Common Interview Questions

  • Q: StateFlow vs SharedFlow? A: Start from delivery semantics: use StateFlow for durable state, SharedFlow or Channel for transient events, and lifecycle-aware collection to prevent duplicate work.
  • Q: Channel vs SharedFlow? A: Start from delivery semantics: use StateFlow for durable state, SharedFlow or Channel for transient events, and lifecycle-aware collection to prevent duplicate work.
  • Q: When use Mutex instead of synchronized locking?

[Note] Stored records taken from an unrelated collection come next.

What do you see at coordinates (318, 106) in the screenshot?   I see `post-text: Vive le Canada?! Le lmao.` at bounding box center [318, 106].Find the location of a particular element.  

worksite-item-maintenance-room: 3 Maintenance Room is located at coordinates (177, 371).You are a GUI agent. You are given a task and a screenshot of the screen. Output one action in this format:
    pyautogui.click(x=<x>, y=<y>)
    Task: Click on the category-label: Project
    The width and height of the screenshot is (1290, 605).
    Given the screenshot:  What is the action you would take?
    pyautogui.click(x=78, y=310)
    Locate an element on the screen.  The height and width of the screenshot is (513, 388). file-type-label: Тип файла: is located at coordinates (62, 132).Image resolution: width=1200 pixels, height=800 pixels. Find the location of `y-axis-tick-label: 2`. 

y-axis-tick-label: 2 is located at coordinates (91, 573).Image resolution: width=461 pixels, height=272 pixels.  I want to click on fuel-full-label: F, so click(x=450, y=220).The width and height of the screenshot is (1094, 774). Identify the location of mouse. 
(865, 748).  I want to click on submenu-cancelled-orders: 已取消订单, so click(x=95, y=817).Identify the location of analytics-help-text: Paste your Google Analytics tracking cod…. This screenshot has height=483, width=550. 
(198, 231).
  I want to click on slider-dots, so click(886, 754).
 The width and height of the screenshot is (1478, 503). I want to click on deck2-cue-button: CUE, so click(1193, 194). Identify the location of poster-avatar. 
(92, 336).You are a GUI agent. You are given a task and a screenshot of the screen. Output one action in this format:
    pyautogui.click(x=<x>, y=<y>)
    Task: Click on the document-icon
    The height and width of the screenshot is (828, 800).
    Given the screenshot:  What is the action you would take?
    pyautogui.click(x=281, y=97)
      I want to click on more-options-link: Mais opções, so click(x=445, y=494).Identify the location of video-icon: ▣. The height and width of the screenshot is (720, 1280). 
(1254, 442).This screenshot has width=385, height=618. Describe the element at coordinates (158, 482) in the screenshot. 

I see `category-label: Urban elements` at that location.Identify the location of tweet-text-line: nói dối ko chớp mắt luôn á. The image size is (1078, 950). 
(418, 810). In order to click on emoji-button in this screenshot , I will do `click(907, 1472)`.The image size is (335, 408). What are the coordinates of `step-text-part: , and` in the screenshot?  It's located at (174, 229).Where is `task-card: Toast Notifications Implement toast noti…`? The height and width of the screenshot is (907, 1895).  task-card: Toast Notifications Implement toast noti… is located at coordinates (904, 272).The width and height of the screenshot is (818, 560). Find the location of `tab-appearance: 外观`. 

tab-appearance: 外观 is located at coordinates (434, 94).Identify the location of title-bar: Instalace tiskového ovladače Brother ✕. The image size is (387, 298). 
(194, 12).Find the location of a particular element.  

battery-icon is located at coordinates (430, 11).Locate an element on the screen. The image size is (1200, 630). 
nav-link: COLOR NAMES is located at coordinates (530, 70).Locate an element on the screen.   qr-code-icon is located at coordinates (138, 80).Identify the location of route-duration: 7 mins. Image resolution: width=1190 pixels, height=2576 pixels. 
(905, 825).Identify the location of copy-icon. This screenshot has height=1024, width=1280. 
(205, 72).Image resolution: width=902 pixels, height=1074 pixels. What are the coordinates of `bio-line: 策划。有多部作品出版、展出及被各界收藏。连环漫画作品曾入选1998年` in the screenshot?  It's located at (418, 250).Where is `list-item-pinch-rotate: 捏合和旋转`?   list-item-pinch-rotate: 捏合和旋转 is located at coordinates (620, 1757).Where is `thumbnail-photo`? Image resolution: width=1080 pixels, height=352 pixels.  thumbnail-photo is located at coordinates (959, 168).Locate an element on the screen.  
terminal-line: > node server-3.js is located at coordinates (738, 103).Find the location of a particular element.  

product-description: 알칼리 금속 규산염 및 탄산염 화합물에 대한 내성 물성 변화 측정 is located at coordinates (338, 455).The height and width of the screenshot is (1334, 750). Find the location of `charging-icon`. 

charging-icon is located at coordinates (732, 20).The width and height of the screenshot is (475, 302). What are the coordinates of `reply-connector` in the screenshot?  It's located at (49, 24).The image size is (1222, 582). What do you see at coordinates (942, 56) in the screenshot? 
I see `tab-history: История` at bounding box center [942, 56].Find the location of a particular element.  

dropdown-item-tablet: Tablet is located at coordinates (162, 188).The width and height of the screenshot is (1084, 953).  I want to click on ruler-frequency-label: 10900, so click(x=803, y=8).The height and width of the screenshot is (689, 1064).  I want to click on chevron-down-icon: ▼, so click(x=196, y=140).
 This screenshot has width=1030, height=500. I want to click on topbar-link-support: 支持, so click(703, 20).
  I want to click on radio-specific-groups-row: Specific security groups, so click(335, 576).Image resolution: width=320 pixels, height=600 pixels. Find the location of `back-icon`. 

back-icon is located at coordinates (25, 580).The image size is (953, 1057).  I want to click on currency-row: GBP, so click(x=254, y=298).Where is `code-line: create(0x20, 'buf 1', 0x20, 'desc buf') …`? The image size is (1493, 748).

A: Lead with correctness then throughput: choose dispatcher by workload type, keep critical sections small, cap parallelism, and monitor tail latency and queue depth.

Production Considerations

Common mistakes:

  • using StateFlow for one-off UI events
  • using channels where broadcast behavior is needed
  • ignoring replay/buffer semantics
  • mutating shared state without synchronization

Performance Insights

Hot stream choice affects:

  • memory retention
  • buffering pressure
  • event loss or duplication
  • collector coordination cost

Senior-Level Insights

Strong engineers choose these primitives based on delivery semantics and lifecycle guarantees, not habit.